Records shown |
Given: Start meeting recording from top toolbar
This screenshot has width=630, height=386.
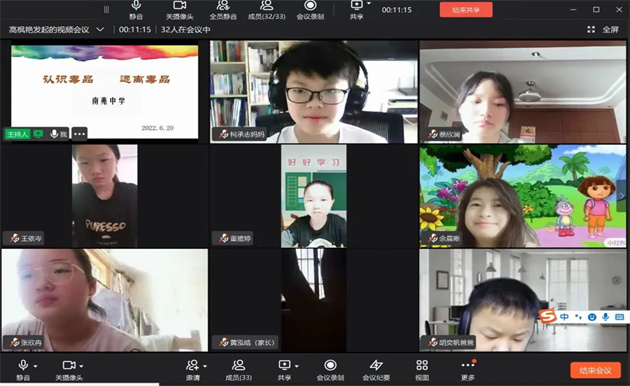Looking at the screenshot, I should coord(310,10).
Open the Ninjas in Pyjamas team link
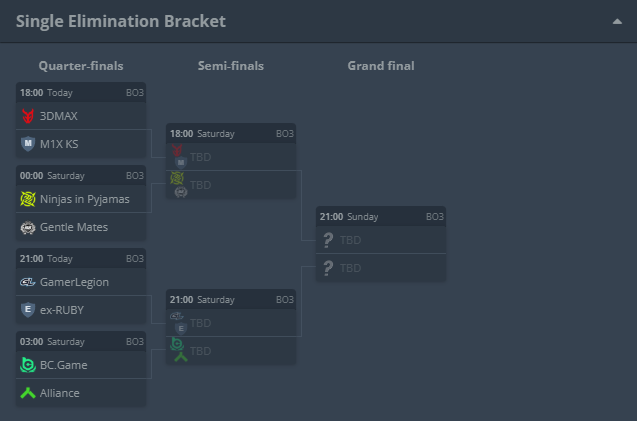 coord(84,199)
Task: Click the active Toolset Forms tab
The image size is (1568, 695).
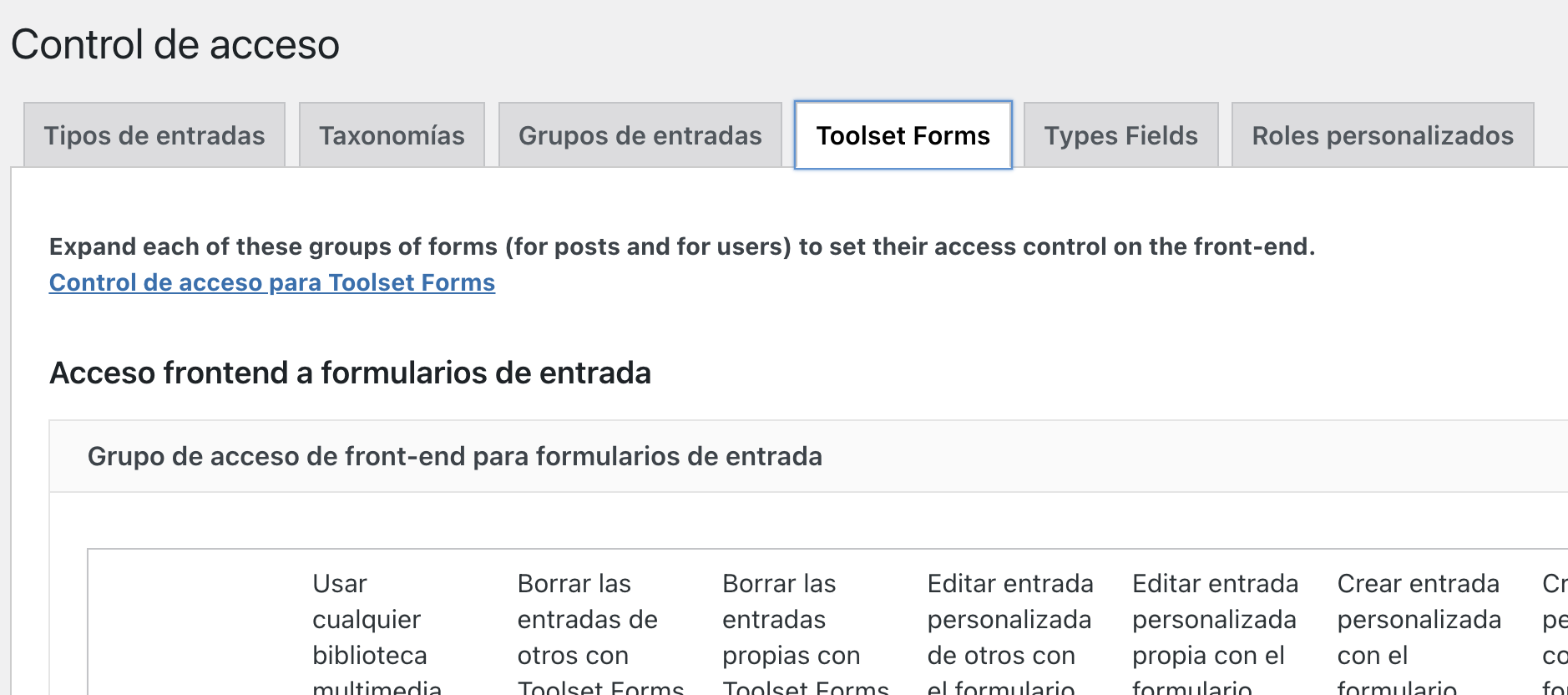Action: 903,135
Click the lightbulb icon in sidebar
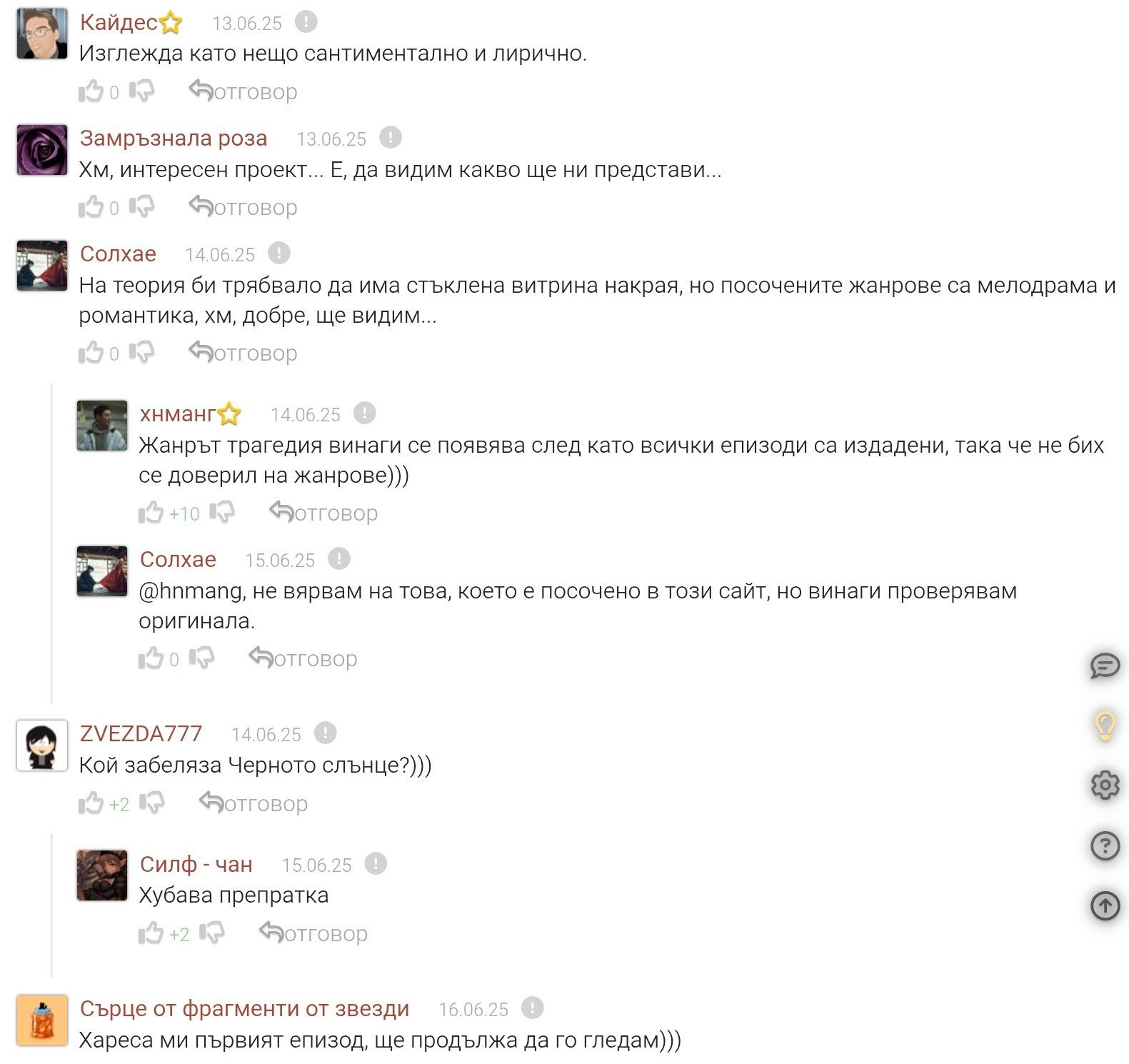Viewport: 1129px width, 1064px height. pos(1105,726)

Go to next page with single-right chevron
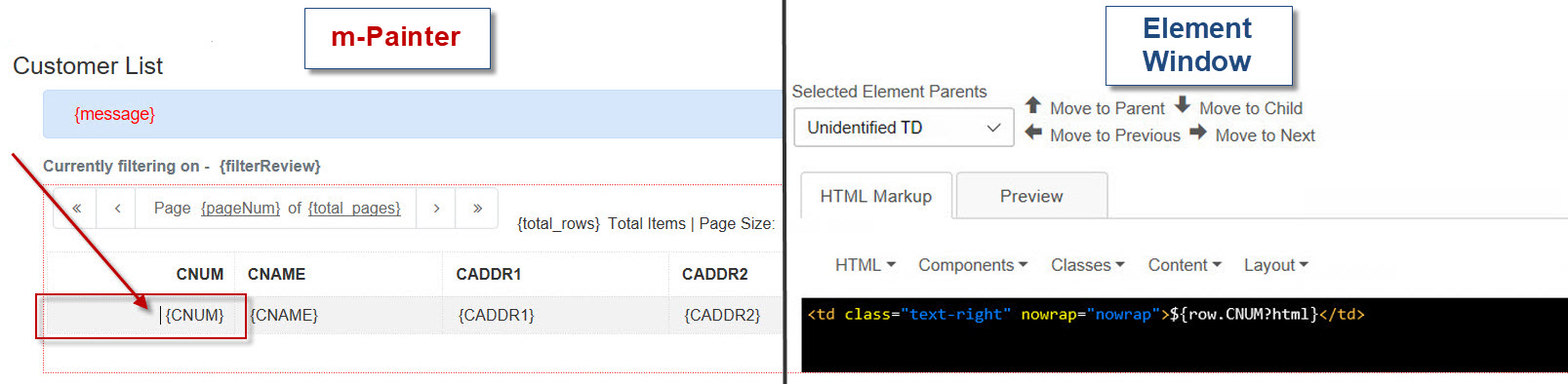coord(436,209)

Assignment |
The full data, repeated exactly and stripped of its pictures, is the expected answer.

Reply to the exercise |
Given: Start meeting recording from top toolbar
This screenshot has width=630, height=386.
Looking at the screenshot, I should coord(310,10).
Open the Ninjas in Pyjamas team link
 coord(84,199)
Task: Click the active Toolset Forms tab
The image size is (1568, 695).
Action: 903,135
Click the lightbulb icon in sidebar
Viewport: 1129px width, 1064px height. pos(1105,726)

Go to next page with single-right chevron
coord(436,209)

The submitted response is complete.